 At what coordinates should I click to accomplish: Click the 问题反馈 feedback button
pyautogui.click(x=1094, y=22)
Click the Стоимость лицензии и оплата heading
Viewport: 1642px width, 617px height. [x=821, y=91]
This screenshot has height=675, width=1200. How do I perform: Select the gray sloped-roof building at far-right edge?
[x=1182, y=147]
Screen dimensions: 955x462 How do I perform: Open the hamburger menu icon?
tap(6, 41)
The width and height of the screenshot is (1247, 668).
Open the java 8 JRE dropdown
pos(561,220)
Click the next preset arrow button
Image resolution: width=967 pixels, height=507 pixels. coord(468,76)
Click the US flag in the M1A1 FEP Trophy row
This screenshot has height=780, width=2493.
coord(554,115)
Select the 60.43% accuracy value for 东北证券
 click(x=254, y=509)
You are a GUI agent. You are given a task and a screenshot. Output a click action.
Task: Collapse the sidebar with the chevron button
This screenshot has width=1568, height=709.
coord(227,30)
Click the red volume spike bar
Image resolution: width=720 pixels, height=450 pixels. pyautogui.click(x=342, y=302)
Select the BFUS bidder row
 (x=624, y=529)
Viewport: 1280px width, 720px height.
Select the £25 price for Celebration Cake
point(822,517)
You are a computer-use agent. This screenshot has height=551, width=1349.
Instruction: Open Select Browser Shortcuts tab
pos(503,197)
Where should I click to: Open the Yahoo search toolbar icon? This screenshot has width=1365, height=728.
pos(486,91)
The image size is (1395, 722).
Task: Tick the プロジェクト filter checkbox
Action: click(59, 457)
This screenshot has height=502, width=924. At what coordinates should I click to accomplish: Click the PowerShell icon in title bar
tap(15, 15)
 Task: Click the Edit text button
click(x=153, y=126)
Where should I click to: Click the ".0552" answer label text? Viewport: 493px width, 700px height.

----

• [DIRECTIONS FOR THIS TASK] Repeat, word for word, the lines from the opening of the material through the line containing "You are a GUI".

• [SOLVED PROBLEM]
 At what coordinates should I click to accomplish: Click the 问题反馈 feedback button
pyautogui.click(x=1094, y=22)
Click the Стоимость лицензии и оплата heading
Viewport: 1642px width, 617px height. [x=821, y=91]
This screenshot has height=675, width=1200. How do I perform: Select the gray sloped-roof building at far-right edge?
[x=1182, y=147]
Screen dimensions: 955x462 How do I perform: Open the hamburger menu icon?
tap(6, 41)
The width and height of the screenshot is (1247, 668).
Open the java 8 JRE dropdown
pos(561,220)
Click the next preset arrow button
Image resolution: width=967 pixels, height=507 pixels. coord(468,76)
Click the US flag in the M1A1 FEP Trophy row
This screenshot has height=780, width=2493.
coord(554,115)
Select the 60.43% accuracy value for 东北证券
 click(x=254, y=509)
You are a GUI agent. You are given a task and a screenshot. Output a click action.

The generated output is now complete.